Saved data entries:

....

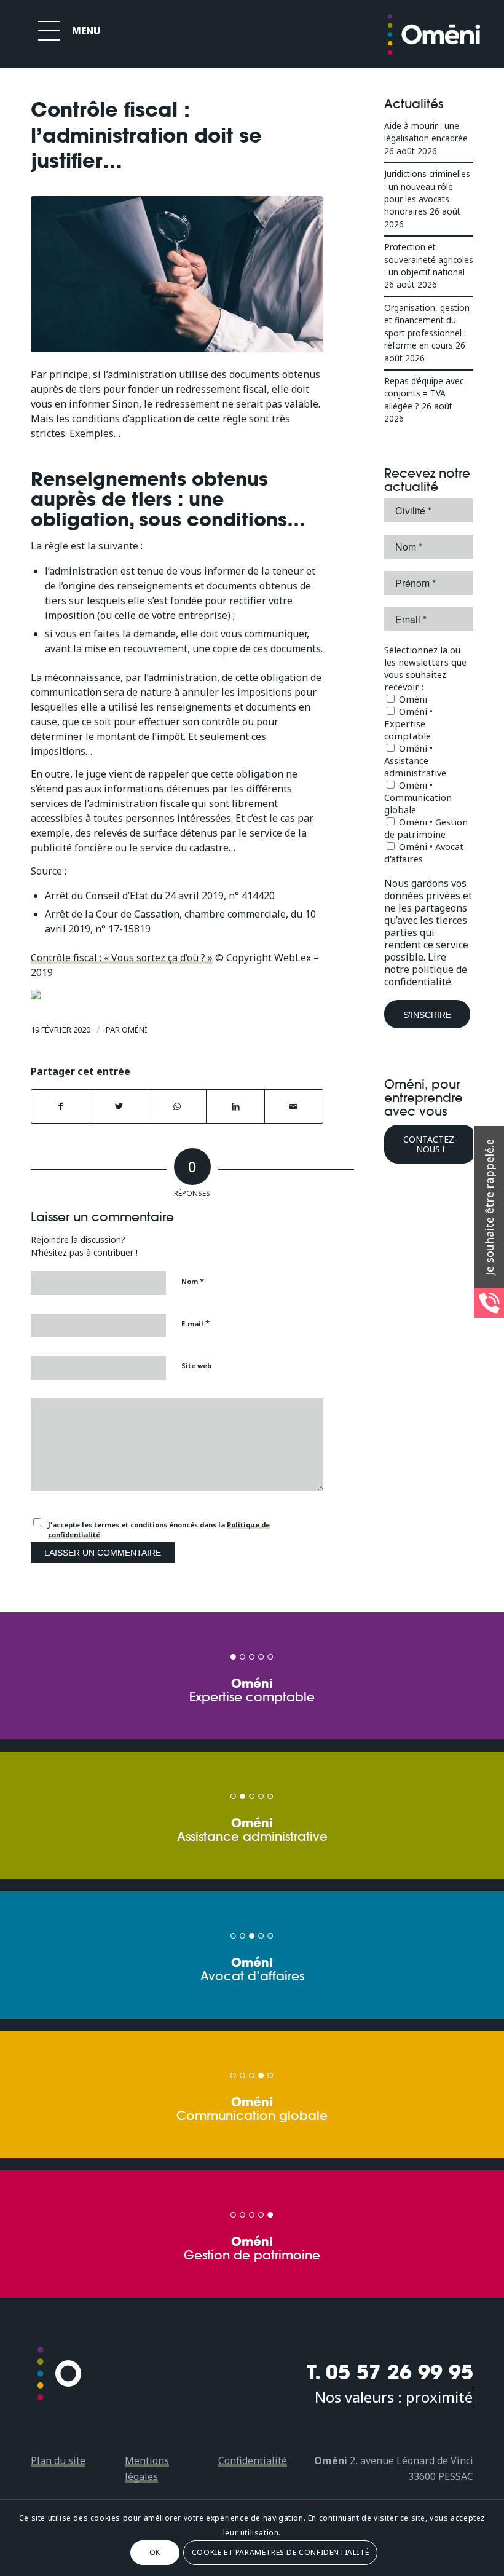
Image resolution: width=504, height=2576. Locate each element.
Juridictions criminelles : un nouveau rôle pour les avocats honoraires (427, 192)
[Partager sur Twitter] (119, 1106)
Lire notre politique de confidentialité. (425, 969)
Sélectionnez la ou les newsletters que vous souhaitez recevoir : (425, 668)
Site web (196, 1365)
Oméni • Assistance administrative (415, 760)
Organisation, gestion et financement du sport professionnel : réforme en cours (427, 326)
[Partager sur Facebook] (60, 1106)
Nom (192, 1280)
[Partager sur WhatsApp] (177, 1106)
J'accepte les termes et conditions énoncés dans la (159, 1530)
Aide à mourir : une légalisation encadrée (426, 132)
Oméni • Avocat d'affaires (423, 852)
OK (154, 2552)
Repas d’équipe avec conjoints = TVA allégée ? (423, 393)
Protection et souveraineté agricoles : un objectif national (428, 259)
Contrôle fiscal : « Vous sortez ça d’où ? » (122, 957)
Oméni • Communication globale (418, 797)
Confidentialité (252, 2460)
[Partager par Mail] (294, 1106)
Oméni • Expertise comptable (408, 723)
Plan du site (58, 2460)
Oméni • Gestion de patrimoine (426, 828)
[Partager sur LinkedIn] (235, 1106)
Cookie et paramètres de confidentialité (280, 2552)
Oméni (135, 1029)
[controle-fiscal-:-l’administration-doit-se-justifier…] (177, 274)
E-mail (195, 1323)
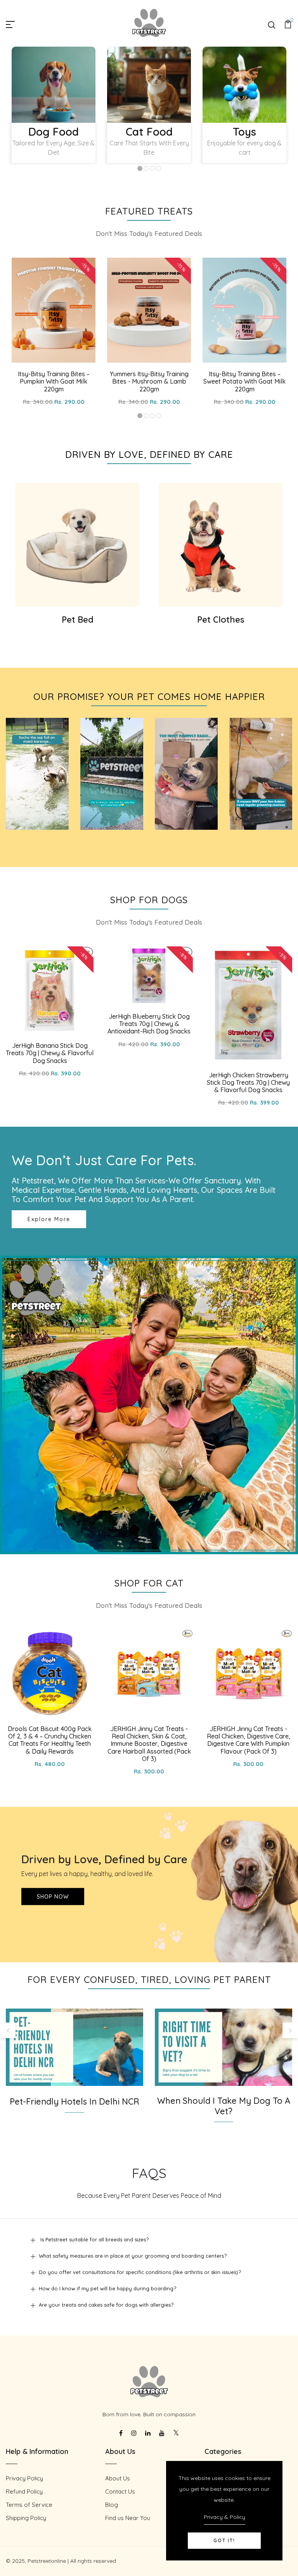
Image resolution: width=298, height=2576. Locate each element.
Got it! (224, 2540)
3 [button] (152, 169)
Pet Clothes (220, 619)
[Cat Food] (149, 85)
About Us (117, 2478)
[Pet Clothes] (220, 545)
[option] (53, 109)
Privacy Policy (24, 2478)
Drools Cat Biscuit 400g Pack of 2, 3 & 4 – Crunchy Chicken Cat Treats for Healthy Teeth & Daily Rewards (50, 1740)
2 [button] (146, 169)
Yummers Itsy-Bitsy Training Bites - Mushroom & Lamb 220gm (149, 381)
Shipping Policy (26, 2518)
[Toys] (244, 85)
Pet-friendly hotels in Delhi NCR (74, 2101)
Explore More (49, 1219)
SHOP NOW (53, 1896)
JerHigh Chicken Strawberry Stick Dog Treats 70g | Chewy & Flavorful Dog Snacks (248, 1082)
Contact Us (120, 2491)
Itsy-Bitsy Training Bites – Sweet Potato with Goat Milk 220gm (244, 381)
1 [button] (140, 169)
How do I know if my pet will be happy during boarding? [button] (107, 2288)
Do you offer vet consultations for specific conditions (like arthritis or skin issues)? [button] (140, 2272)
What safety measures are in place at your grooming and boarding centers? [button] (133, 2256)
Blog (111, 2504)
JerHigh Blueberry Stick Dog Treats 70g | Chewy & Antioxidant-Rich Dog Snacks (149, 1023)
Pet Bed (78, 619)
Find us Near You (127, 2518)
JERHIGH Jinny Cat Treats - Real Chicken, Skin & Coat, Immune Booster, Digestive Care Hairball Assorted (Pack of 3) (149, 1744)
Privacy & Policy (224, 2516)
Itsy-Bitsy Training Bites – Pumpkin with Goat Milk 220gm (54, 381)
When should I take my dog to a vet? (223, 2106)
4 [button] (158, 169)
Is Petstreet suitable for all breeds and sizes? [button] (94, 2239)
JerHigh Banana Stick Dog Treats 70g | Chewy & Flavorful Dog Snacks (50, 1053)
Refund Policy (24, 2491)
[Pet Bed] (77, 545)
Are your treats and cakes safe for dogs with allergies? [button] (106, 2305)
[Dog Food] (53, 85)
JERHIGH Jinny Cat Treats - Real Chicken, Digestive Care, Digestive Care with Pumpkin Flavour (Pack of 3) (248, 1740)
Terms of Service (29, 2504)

....

_EXERCISE GOAL_:
Instructions for the copy: start at the first entry, stop after the line containing "Lire notre politique", keep every line exact, and drop the pictures.

_ANSWER FOR THE TASK_:
Image resolution: width=504, height=2576. Locate each element.
Juridictions criminelles : un nouveau rôle pour les avocats honoraires (427, 192)
[Partager sur Twitter] (119, 1106)
Lire notre politique de confidentialité. (425, 969)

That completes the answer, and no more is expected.